A few years back I taught him ball: the drop
step in the paint, the pick-and-roll, the base
line cut, how to keep his elbow in on free
throws, how to use his butt to shield the rock
from those who’d take it. In the sneakered squeak

of old wood floors and cold thumps of snowy
driveways, we played for fun and not for fun,
like anyone who cares. He was so small,
so slight, the peach fuzz on his arms so airy,
his milk mustache so comic and scary
I wondered would he ever grow? And when?

Now he’s cutting classes and his wrists
with an exacto knife, knowing this will
kill you. (You’ll live, which only makes it
worse.) Every time he shuts a door, he snaps
the whip of silence. His blank orbit grows

irregular. Experts say he’s acting
out, or up, depending on their bias.
A slice of skin is quite an act you think:
where’s his Oscar?

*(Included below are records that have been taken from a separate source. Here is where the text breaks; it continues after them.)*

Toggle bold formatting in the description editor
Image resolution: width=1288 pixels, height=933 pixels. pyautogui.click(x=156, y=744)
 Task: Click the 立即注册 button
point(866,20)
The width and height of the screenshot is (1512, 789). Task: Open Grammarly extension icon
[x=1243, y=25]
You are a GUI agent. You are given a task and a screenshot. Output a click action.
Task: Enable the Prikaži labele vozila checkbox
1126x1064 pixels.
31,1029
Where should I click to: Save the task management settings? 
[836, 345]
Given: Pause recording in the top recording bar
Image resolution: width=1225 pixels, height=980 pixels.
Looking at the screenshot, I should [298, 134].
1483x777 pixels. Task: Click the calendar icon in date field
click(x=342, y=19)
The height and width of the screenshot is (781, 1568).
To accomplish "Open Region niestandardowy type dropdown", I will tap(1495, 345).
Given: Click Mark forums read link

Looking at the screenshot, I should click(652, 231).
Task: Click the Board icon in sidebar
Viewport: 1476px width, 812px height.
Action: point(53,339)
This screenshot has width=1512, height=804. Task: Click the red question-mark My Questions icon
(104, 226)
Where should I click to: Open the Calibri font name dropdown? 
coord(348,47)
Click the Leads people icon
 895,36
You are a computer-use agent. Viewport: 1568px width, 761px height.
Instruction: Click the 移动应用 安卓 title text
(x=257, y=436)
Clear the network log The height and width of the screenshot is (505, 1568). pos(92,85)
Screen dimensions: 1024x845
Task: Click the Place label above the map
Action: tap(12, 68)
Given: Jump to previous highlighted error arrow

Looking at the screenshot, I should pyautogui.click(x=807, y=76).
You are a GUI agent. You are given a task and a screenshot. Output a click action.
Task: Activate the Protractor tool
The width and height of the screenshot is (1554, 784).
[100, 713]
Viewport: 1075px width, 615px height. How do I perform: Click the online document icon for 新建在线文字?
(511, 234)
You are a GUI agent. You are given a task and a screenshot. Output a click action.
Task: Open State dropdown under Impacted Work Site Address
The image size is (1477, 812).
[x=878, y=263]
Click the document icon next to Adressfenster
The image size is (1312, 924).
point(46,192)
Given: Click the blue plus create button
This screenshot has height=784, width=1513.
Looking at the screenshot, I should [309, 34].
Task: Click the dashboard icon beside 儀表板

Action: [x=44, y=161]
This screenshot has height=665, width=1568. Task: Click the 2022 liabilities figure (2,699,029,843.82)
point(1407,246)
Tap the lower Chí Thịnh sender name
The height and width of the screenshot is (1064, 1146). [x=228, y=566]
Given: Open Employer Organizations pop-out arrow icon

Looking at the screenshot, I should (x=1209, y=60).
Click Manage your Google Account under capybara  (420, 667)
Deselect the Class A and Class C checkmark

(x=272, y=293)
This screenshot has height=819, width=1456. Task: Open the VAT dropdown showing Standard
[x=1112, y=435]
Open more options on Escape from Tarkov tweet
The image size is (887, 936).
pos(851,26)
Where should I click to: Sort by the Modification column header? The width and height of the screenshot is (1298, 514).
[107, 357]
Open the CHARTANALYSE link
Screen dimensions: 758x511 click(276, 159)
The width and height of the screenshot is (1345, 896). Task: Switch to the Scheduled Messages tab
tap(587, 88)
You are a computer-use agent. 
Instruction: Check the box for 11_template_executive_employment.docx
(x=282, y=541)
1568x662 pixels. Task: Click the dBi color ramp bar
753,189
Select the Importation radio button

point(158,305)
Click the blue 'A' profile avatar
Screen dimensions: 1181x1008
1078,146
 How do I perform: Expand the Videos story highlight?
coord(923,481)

In this small boy you’ve lost
the only prize your ex-wife gave you. Gifts
you gave come hurtling back broken but unused:

the electric guitar that could care less,
jumpless Air Jordans and wasted tickets
to the Bulls, Hendrix boxed sets, sundae treats,
explanations of divorce. He’s weighed all
this and plowed it under. He knows how new

becomes old, how rust rots the teeth of marriage,
how the ground shakes beneath your feet. He knows
the appeal of an approaching train. Now,
on a drug beginning with the letter
Z, offspring of a certain compound P,
the doctors with their dosage plans can build

him back to being, but can’t erase the scenes:
snarly sirens of police, I.V. drips
like grinding clocks, his squint against morning’s
sullen light, a machinery of shrinks
stoking the bright furnace of hospital.